Litwo! Ojczyzno! MOJA! Ty! Jesteś! Jak! Zdrowie!!! (oraz liczne westchnienia, zawieszania głosu, drżenie rąk, chodzienie po całej klasie, a nawet - włażenie na ławkę!).

Pozostałe recytacje bywały po prostu przeciętne, przy czym im bliżej końca, tym tempo mówienia się przyspieszało - aby tylko dobrnąć do finału i usiąść z poczuciem ulgi.

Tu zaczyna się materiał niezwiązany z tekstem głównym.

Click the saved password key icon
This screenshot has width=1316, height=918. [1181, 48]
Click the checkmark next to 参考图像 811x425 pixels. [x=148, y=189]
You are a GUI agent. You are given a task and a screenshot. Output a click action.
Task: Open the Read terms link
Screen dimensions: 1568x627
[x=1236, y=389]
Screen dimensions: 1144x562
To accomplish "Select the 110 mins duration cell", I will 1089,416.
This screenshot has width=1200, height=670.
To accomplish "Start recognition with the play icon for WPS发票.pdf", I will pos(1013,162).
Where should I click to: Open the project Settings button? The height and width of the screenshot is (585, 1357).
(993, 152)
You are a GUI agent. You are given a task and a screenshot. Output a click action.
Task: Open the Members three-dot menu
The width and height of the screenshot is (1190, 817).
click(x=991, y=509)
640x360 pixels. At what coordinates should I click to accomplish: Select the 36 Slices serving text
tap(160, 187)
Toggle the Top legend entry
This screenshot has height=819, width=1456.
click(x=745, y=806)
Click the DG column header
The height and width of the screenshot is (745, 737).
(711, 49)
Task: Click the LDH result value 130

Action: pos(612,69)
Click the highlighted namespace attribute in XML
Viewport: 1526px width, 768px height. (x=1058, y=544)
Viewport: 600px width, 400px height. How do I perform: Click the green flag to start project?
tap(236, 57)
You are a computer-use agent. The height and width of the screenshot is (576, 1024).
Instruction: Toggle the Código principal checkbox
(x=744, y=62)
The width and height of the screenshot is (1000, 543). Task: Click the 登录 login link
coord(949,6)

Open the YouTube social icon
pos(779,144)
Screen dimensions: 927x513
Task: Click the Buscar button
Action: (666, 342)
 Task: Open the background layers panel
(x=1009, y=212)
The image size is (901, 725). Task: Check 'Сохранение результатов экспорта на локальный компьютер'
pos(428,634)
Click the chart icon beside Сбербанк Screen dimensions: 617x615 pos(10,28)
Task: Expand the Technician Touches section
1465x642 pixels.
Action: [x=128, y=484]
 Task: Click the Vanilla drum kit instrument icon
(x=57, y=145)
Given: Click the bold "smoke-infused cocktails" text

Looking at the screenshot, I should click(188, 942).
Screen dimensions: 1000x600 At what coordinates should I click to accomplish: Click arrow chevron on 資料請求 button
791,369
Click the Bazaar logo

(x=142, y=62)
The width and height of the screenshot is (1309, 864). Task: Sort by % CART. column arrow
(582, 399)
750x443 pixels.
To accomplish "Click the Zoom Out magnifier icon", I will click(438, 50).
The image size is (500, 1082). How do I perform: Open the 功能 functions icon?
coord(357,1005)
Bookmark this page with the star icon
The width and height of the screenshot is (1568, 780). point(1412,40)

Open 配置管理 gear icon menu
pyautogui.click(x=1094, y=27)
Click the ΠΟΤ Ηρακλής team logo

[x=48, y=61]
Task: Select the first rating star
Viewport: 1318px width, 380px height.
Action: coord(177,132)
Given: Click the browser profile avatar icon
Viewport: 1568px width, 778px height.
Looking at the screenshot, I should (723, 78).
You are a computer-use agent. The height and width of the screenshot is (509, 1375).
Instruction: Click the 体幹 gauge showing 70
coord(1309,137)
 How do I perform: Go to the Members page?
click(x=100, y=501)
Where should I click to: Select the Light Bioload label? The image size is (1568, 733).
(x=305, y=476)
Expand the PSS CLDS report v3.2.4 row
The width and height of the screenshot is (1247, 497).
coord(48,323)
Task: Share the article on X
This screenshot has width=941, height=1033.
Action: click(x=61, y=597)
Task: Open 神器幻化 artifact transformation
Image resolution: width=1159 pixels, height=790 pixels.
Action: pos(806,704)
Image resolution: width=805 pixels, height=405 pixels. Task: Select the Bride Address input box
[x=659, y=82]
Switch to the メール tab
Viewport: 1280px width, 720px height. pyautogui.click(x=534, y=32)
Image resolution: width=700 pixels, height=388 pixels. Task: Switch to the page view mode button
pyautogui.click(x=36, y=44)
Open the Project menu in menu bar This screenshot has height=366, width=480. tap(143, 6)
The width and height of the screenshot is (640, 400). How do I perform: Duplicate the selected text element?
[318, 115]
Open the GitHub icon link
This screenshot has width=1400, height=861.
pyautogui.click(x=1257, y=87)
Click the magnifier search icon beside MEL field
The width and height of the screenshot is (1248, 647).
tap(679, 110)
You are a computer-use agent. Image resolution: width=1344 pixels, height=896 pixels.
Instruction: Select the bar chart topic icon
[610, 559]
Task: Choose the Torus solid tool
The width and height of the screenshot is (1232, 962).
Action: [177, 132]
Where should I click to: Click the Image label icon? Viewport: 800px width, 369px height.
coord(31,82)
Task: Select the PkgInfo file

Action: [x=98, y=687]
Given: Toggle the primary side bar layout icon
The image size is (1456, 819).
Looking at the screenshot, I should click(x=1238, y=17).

Rok 2001, II klasa szkoły średniej

Omawiamy na polskim romantyzm. Jedynymi lekturami czytanymi w całości są wiersze, mało kto czyta całego "Giaura" czy "Konrada Wallenroda" - ale zdarza się. No, ale "Pana Tadeusza"? W życiu! Nie dość, że długie, to jeszcze "we dwunastu księgach wierszem"!!!

Rok 2006, przed sesją (pod koniec II-go roku)

Lista lektur do egzaminu z romantyzmu jest długa. Brnę przez Słowackiego (nudne), Norwida (ciężkie), Mickiewicza... Mickiewicz został przemaglowany wcześniej na zajęciach, zostaje mi do przeczytania "Pan Tadeusz". Czytam, za radą znajomej, nie jak jeden długi wiersz, ale jak powieść. Połykam w dwie godziny, dziwiąc się w duchu, gdzie się podziało to obrzydzenie, ta niechęć? Przecież to jest świetne... Nareszcie jakaś normalna lektura w tym romantyźmie, którego nie czuję, nie rozumiem, "jak ma mnie zachwycać, skoro nie zachwyca", chociaż tam "wielcy poeci byli".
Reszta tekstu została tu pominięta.